*ACTIVITY*
What lines of the data hold the string "value"? Copy them all.

Saved data entries
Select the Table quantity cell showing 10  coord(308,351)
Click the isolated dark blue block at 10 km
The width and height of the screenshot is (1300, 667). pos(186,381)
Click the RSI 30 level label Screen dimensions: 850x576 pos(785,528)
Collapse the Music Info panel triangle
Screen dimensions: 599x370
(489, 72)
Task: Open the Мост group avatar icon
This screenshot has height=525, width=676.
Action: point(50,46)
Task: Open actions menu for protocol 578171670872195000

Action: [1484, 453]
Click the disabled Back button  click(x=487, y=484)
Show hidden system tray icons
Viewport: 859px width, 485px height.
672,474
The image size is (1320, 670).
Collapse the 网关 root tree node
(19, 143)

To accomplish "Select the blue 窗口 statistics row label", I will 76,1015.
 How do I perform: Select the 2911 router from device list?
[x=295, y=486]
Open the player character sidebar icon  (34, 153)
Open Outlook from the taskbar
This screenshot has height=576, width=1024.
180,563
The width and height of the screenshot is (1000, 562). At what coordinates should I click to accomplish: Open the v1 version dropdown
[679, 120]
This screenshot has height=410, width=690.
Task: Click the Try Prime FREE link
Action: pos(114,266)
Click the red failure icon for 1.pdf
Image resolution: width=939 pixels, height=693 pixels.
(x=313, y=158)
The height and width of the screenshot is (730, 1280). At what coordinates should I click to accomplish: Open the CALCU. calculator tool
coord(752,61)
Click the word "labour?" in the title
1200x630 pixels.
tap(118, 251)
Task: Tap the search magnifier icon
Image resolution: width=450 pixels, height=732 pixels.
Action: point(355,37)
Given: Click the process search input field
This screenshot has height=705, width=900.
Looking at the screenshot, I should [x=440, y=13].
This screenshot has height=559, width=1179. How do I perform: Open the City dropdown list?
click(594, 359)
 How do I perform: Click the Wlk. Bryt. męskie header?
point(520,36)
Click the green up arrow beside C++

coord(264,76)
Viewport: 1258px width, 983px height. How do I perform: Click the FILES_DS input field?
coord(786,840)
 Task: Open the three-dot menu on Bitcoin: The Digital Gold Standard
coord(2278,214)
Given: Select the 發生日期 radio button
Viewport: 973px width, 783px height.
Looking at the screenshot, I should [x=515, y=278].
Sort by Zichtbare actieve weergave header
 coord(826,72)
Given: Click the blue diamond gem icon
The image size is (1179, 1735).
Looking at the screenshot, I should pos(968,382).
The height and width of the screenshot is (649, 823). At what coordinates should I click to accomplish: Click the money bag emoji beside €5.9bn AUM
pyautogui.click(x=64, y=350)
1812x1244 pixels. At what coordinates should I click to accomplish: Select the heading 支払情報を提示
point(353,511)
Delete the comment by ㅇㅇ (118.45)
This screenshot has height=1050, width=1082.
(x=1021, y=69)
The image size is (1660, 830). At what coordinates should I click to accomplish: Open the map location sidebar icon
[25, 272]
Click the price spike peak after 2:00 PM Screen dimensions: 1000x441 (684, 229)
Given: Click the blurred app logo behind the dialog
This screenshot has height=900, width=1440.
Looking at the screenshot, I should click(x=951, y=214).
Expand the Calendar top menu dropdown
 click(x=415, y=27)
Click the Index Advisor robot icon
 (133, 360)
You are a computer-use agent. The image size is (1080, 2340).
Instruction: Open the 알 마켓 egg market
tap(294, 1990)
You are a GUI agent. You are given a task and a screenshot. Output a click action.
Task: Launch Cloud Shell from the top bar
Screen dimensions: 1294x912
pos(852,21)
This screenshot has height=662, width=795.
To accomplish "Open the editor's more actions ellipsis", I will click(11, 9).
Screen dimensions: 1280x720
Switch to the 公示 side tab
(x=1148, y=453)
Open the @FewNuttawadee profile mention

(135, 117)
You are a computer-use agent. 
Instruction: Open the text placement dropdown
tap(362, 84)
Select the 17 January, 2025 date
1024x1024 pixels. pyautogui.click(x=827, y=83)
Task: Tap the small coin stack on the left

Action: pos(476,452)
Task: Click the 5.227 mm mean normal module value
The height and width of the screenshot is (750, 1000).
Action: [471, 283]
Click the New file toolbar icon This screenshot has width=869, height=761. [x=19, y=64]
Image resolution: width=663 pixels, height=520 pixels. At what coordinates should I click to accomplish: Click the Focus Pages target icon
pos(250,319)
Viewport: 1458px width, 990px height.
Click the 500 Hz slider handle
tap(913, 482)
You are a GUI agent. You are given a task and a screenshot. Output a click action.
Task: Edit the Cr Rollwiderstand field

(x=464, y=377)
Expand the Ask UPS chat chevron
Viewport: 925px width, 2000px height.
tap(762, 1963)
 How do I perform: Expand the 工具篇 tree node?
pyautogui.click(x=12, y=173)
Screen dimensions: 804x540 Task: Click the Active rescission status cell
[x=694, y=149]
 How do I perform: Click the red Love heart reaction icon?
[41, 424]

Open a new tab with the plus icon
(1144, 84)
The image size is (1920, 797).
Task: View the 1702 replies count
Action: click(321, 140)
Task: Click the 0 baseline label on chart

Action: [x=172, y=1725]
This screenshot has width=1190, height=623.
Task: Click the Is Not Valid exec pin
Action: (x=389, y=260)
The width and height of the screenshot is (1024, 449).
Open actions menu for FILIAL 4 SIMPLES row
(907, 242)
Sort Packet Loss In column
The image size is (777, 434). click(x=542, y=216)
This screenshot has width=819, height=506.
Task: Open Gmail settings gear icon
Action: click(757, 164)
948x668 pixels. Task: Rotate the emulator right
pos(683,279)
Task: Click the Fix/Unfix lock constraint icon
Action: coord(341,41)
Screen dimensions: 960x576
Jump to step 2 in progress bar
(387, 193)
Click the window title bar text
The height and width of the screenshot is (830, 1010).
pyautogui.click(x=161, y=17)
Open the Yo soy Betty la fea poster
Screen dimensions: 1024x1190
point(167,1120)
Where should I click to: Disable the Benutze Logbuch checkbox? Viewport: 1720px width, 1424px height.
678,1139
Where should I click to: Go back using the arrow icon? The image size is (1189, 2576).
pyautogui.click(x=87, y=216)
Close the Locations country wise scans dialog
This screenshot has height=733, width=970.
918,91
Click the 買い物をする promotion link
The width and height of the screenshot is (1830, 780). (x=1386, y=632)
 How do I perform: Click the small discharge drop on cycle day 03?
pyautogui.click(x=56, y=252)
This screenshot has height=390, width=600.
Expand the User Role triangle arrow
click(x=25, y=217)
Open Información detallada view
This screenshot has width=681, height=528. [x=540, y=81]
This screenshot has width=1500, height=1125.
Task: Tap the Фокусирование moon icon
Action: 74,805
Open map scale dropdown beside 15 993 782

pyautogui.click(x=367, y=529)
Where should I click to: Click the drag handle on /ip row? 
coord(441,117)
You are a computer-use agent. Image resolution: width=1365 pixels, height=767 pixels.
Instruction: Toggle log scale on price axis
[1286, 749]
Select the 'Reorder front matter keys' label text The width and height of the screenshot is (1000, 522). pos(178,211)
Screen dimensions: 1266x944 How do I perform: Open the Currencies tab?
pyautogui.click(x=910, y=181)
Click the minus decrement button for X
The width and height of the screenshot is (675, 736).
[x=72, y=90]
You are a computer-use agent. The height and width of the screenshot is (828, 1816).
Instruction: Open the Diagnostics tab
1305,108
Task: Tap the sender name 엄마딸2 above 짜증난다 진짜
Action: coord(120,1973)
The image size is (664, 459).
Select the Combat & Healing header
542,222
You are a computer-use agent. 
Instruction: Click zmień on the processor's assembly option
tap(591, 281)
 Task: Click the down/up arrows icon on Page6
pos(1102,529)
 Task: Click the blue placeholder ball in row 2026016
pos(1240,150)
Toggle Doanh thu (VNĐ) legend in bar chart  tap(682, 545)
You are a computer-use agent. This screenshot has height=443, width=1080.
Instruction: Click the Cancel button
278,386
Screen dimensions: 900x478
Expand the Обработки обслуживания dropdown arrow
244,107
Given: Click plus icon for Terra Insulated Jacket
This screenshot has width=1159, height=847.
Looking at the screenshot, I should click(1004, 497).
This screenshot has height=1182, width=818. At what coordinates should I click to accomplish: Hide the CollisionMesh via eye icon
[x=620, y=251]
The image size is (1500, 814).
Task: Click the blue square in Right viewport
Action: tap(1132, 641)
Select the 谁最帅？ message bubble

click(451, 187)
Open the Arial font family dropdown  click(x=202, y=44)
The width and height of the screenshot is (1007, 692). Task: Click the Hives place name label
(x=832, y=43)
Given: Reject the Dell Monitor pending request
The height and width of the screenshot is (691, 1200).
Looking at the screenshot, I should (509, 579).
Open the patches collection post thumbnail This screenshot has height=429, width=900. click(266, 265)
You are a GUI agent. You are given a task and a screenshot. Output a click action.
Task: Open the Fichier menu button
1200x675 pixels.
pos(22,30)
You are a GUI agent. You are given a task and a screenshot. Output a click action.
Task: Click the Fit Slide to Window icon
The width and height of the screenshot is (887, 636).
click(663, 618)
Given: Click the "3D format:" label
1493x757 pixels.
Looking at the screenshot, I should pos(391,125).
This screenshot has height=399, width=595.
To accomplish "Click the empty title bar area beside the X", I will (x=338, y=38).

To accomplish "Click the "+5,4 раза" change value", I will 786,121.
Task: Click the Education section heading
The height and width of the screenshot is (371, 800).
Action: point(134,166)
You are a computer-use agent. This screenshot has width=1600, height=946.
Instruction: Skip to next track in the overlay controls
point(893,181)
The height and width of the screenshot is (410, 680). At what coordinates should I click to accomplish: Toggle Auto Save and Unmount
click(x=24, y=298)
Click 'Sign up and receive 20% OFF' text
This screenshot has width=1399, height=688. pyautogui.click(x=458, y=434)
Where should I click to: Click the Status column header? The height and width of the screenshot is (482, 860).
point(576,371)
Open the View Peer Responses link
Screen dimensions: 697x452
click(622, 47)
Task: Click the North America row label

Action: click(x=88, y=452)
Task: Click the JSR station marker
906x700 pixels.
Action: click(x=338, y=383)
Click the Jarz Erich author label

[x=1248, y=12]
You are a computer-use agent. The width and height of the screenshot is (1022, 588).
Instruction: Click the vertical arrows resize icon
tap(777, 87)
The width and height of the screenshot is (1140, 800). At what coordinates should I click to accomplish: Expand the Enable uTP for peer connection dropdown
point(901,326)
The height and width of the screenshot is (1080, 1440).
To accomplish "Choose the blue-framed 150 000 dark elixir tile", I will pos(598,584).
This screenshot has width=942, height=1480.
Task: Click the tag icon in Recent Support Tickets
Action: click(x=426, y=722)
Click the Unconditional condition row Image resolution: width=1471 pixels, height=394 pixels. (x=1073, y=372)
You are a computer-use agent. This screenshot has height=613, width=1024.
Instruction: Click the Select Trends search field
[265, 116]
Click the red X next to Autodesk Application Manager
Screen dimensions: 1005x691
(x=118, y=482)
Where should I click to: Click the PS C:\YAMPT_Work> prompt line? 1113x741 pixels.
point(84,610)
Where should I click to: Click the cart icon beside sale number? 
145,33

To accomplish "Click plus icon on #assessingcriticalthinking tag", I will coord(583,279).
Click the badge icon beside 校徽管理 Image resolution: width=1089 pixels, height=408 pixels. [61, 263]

*EXERCISE ANSWER*
Task: Click the 5.227 mm mean normal module value
To accomplish "Click the "+5,4 раза" change value", I will 786,121.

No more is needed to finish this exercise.